Encendí la linterna y entré.

Todavía me hace temblar el recuerdo de esos pabellones y esos pasillos cubiertos de cadáveres amontonados unos encima de otros, como si las personas a las que habían pertenecido hubieran gastado su último aliento forcejeando entre sí, luchando por obtener la atención de los médicos; ahora estaban entrelazados eternamente o, al menos, hasta que sus huesos se convirtieran en polvo. También había cadáveres de niños, pero hice todo lo posible por no fijarme en sus caritas atrofiadas, pasando cuidadosamente sobre ellos sin bajar la mirada más de lo estrictamente necesario para no tropezar. Esas cosas informes que en algún momento habían sido personas vivas estaban por todas partes, cubriendo cada centímetro de suelo, y yo sentía un escalofrío cada vez que pisaba algo frágil y quebradizo. Además, el fétido olor acre que llenaba el hospital me obligaba a cubrirme la nariz y la boca con una mano.
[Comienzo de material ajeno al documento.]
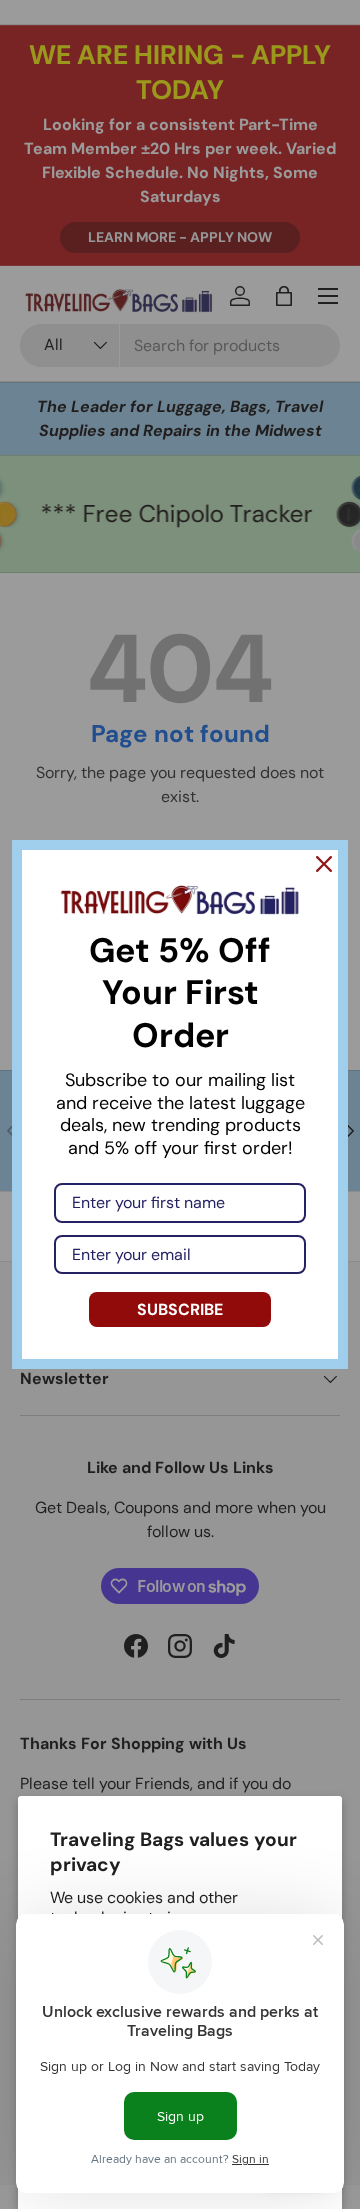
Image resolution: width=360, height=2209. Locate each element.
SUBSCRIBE (180, 1309)
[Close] (324, 864)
Una hora después, cuando encontré la habitación que buscaba, seguía sin acostumbrarme; estaba muerto de miedo y sentía náuseas. No dejé de mirar hacia atrás ni un momento, esperando ver alguna forma fantasmal, mientras forzaba las vitrinas de cristal y examinaba las ampollas, los frascos y las píldoras y buscaba gasas, apósitos y jeringuillas en los cajones. Cogí todo lo que pensé que podría ser útil, incluidos varios tipos de sedantes, tijeras, imperdibles y cremas antisépticas, mientras me forzaba a mí mismo a mantener la calma, a no apresurarme, y lo introduje, junto a otras muchas cosas que probablemente no fueran tan necesarias, en la bolsa de lona que había encontrado en un armario. Cuando estuve seguro de que tenía todo lo que necesitaba, salí corriendo de ese horrible lugar.
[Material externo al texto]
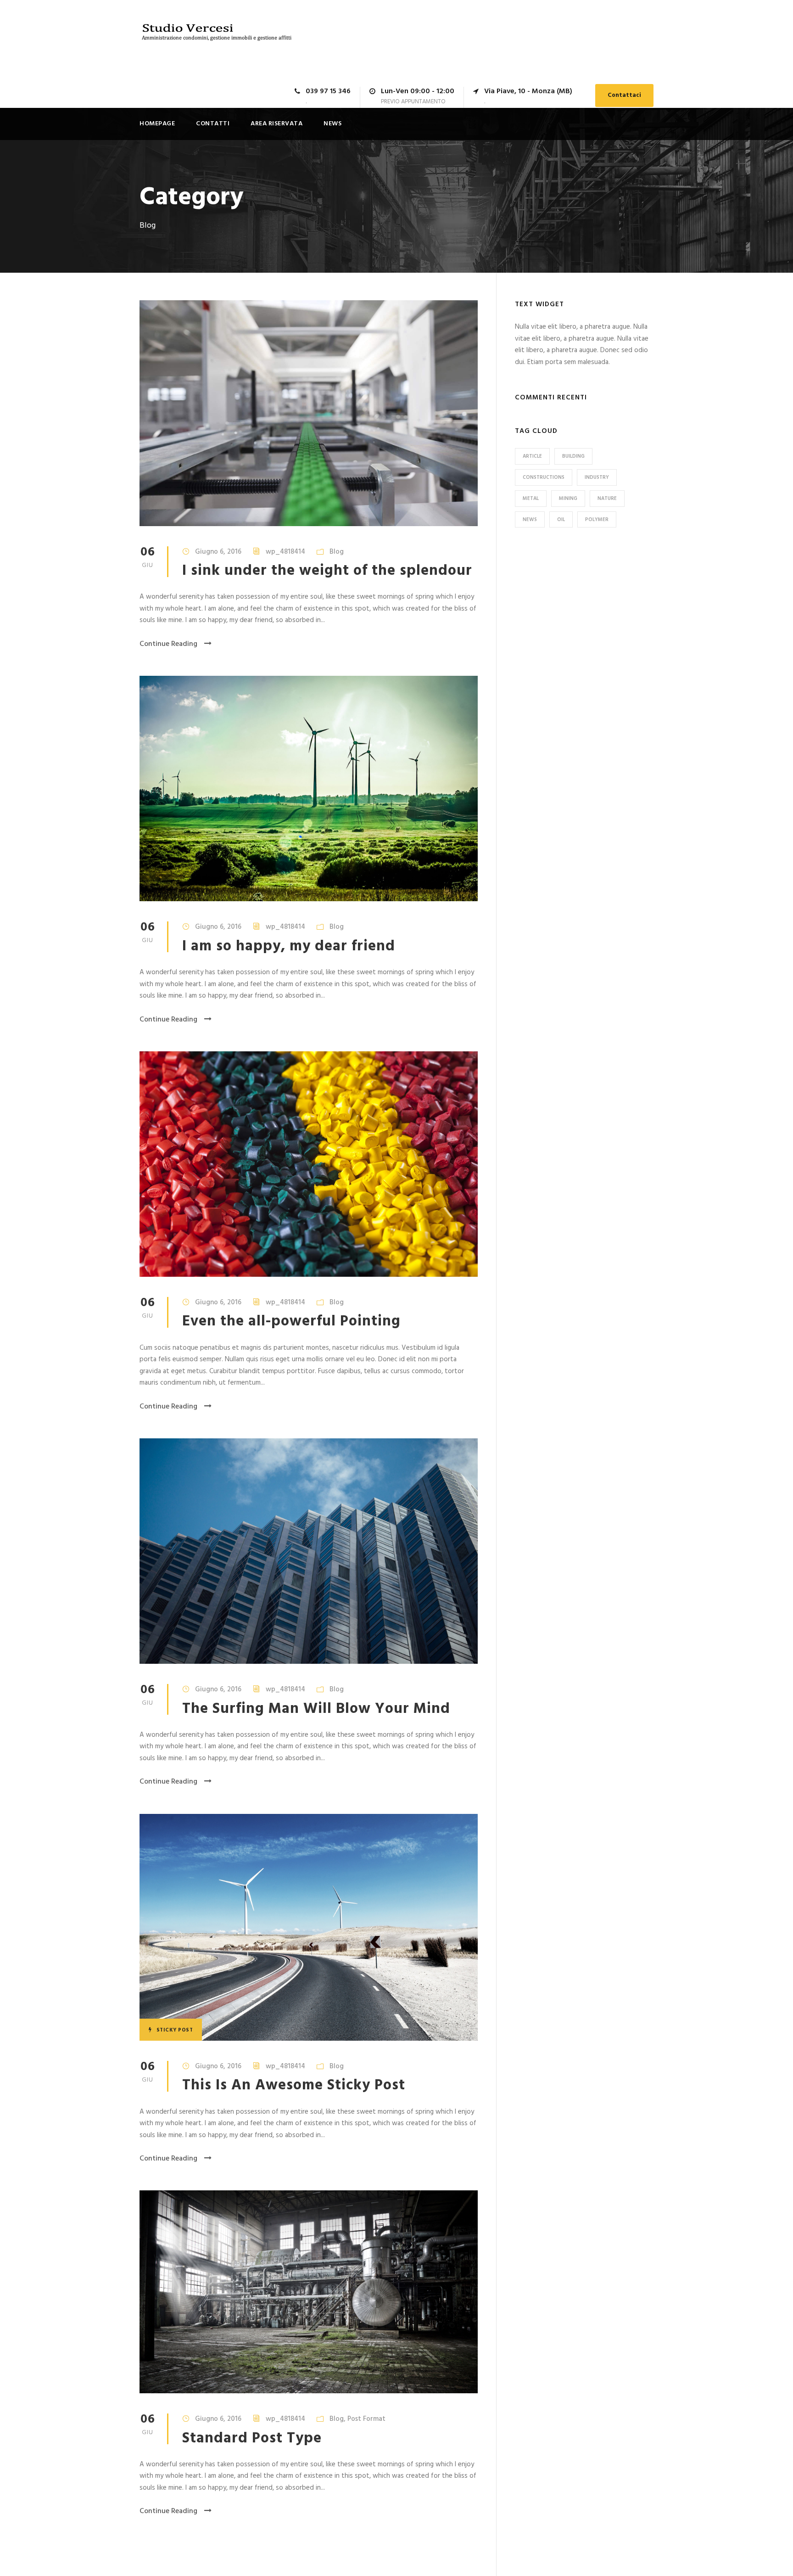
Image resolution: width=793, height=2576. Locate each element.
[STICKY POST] (309, 1927)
Empezaba a clarear por encima de los tejados cuando me monté en el Austin para volver a Tyne Street. El cansancio empezaba a pesarme en los párpados y sentía las manos como si fueran muñones de plomo sobre el volante. No tardé mucho en llegar a Oíd Castle Street. Atravesé el callejón, apenas capaz de sostenerme en pie, y abrí la puerta del número 26 de Tyne Street.

Cissie estaba sentada en la escalera. La luz matutina que conseguía entrar por la mugrienta ventana teñía de rojo su cabello y sus hombros. Sus sollozos silenciosos me dijeron que había llegado tarde. Stern ya había muerto.